Pick one point (arbitrarily) from each grid space -- that is, choose a representative from each set in the partition created in step 1. Don't worry if some grid spaces are empty! Simply don't choose a representative for this space.
Actually, the implementation won't have to do any real work to do step one, and step two can be done in one pass through the points, using a hash of the partition identifier (the (floor(x1/d),...,floor(xn/d))) to check whether we have already chosen a representative for a particular grid space, so this can be very, very fast.
Some other distance metrics may be able to use an adapted approach. For example, the Euclidean metric could use d/sqrt(n)-size grids. In this case, you might want to add a post-processing step that tries to reduce the cover a bit (since the grids described above are no longer exactly radius-d balls -- the balls overlap neighboring grids a bit), but I'm not sure how that part would look.
To be lazy, this can be casted to a set cover problem, which can be handled by mixed-integer problem solver/optimizers.

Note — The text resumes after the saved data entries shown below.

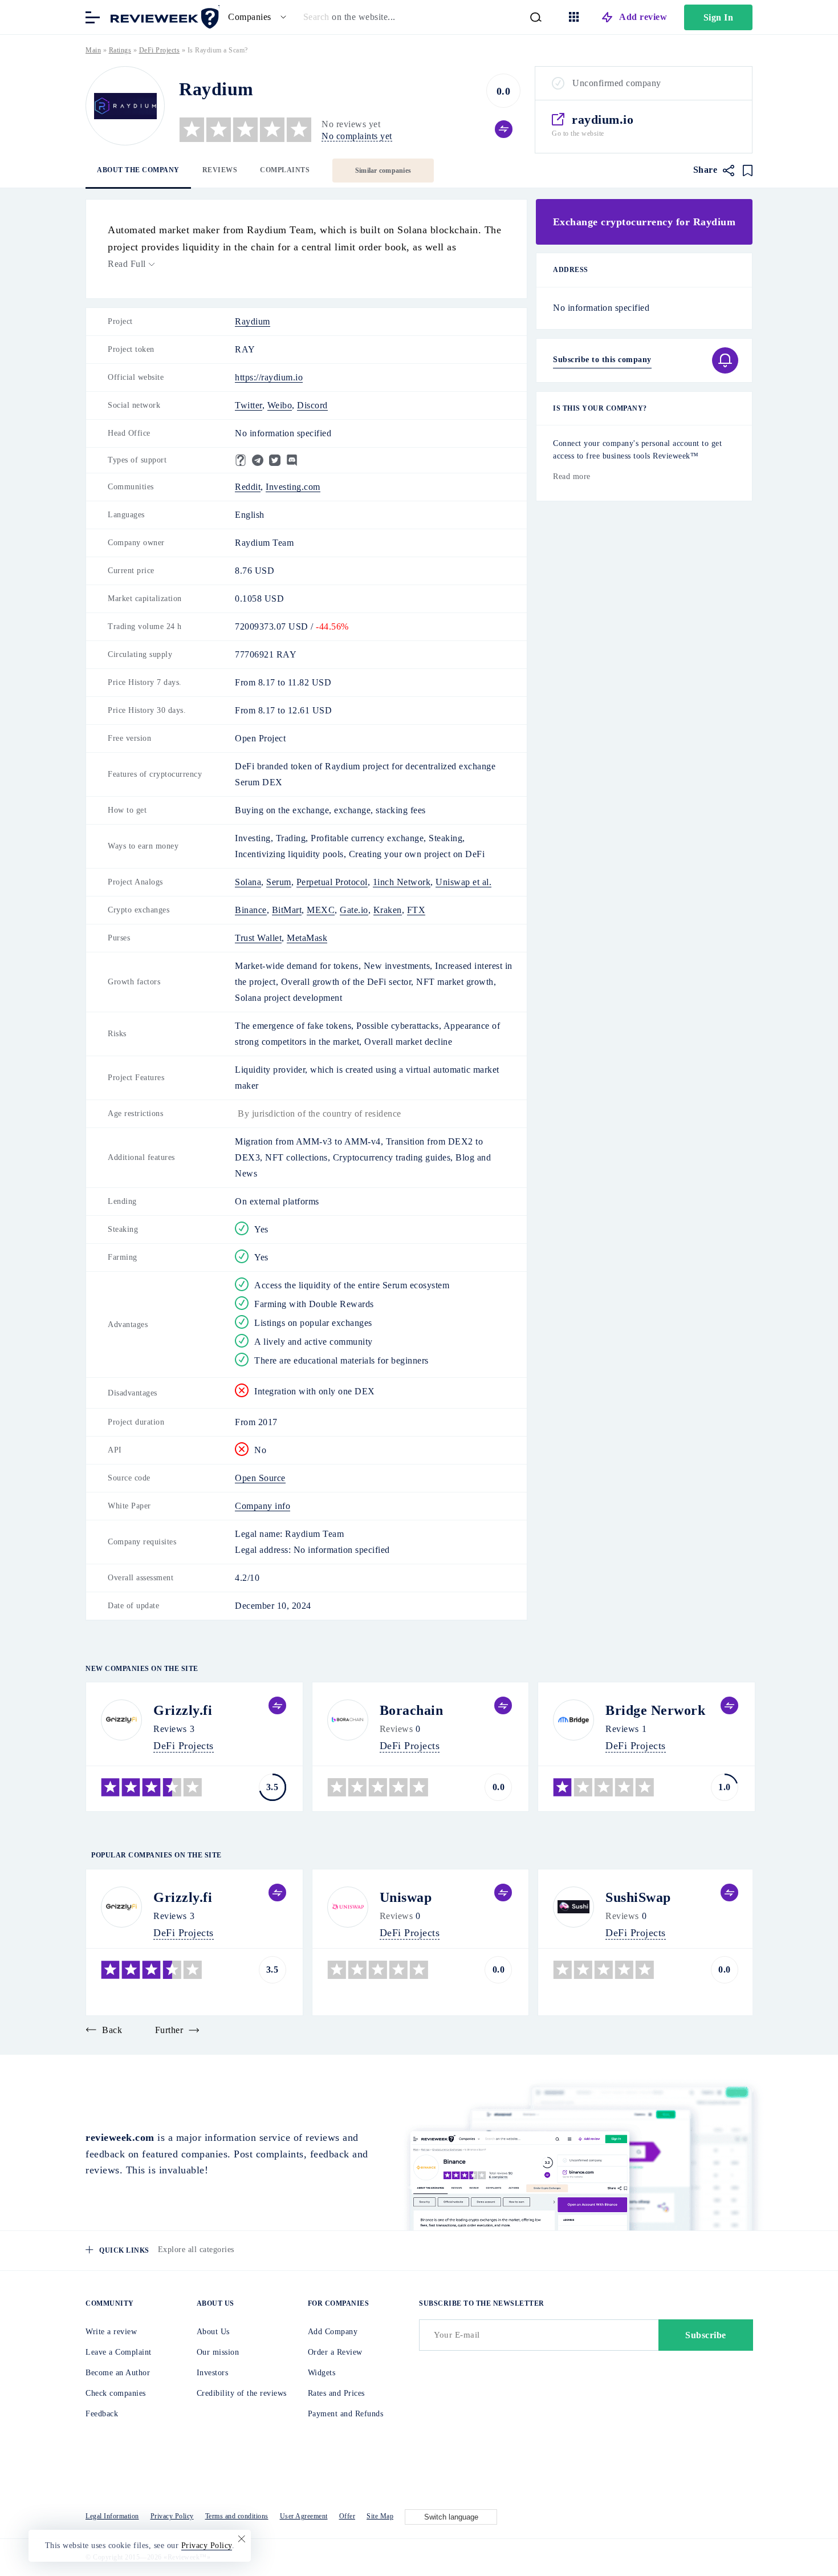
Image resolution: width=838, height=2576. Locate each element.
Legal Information (112, 2516)
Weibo (279, 405)
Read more (572, 476)
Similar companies (383, 171)
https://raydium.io (269, 377)
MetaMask (307, 938)
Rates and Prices (336, 2393)
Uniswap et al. (463, 882)
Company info (262, 1506)
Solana (248, 882)
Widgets (322, 2372)
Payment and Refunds (346, 2413)
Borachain (412, 1710)
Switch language (451, 2517)
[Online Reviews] (162, 16)
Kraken (387, 910)
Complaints (285, 170)
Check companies (116, 2393)
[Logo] (125, 105)
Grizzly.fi (182, 1710)
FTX (416, 910)
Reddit (248, 487)
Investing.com (293, 487)
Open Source (260, 1478)
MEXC (321, 910)
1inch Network (402, 882)
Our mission (218, 2352)
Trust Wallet (258, 938)
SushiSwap (638, 1897)
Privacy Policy (172, 2516)
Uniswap (406, 1897)
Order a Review (335, 2352)
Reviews (220, 170)
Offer (347, 2516)
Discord (312, 405)
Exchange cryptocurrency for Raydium (644, 222)
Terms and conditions (237, 2516)
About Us (213, 2331)
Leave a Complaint (119, 2352)
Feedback (102, 2413)
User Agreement (304, 2516)
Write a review (111, 2331)
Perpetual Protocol (332, 882)
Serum (278, 882)
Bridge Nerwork (655, 1710)
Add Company (333, 2331)
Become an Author (118, 2372)
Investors (213, 2372)
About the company (138, 170)
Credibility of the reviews (242, 2393)
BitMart (287, 910)
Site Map (380, 2516)
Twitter (248, 405)
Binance (251, 910)
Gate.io (354, 910)
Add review (643, 17)
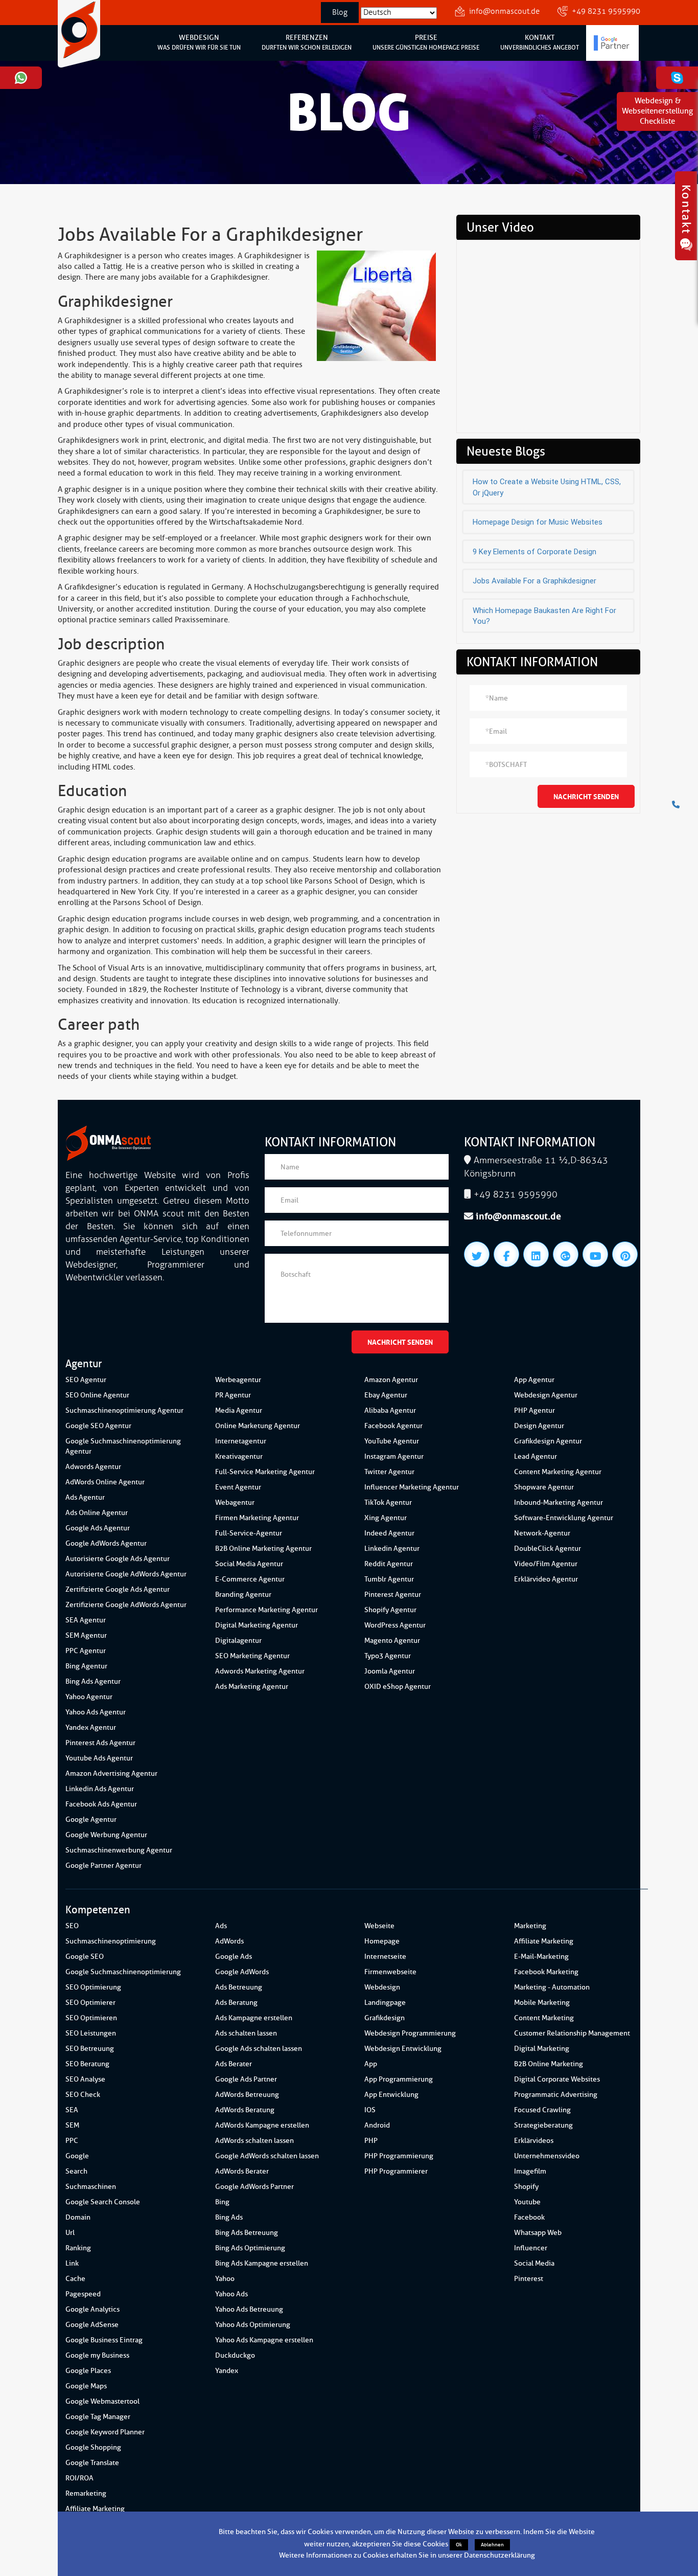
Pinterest (528, 2278)
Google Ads (233, 1956)
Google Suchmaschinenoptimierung (123, 1972)
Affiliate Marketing (95, 2508)
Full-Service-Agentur (248, 1533)
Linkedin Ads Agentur (99, 1788)
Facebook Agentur (393, 1425)
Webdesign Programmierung (410, 2033)
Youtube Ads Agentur (99, 1758)
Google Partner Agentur (103, 1865)
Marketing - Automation (552, 1987)
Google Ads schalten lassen (258, 2048)
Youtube (527, 2202)
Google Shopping (93, 2447)
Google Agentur (91, 1819)
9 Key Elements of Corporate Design (534, 551)
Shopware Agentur (544, 1487)
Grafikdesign (384, 2018)
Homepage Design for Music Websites (537, 522)
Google (77, 2156)
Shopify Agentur (390, 1610)
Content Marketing (544, 2018)
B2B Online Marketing (548, 2064)
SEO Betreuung (89, 2048)
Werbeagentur (238, 1379)
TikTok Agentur (388, 1502)
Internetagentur (240, 1441)
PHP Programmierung (398, 2156)
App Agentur (534, 1379)
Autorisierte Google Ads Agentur (117, 1558)
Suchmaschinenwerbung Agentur (118, 1850)
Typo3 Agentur (387, 1656)
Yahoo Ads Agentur (95, 1712)
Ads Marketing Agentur (251, 1686)
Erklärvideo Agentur (546, 1579)
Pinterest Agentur (392, 1594)
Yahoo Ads (231, 2294)
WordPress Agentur (395, 1625)
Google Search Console (102, 2202)
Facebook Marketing (546, 1972)
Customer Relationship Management (572, 2033)
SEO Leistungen (90, 2033)
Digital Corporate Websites (557, 2079)
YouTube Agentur (391, 1441)
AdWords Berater (242, 2171)
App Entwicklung (391, 2094)
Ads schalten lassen (246, 2033)
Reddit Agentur (388, 1564)
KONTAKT (539, 42)
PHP (371, 2140)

Here is a GNU MathProg model for the GLPK LP/MIP solver. Here C denotes which point can "satisfy" each point.
param N, integer, > 0;
set C{1..N};
var x{i in 1..N}, binary;
s.t. cover{i in 1..N}: sum{j in C[i]} x[j] >= 1;
minimize goal: sum{i in 1..N} x[i];
With normally distributed 1000 points, it didn't find the optimum subset in 4 minutes, but it said it knew the true minimum and it selected only one more point.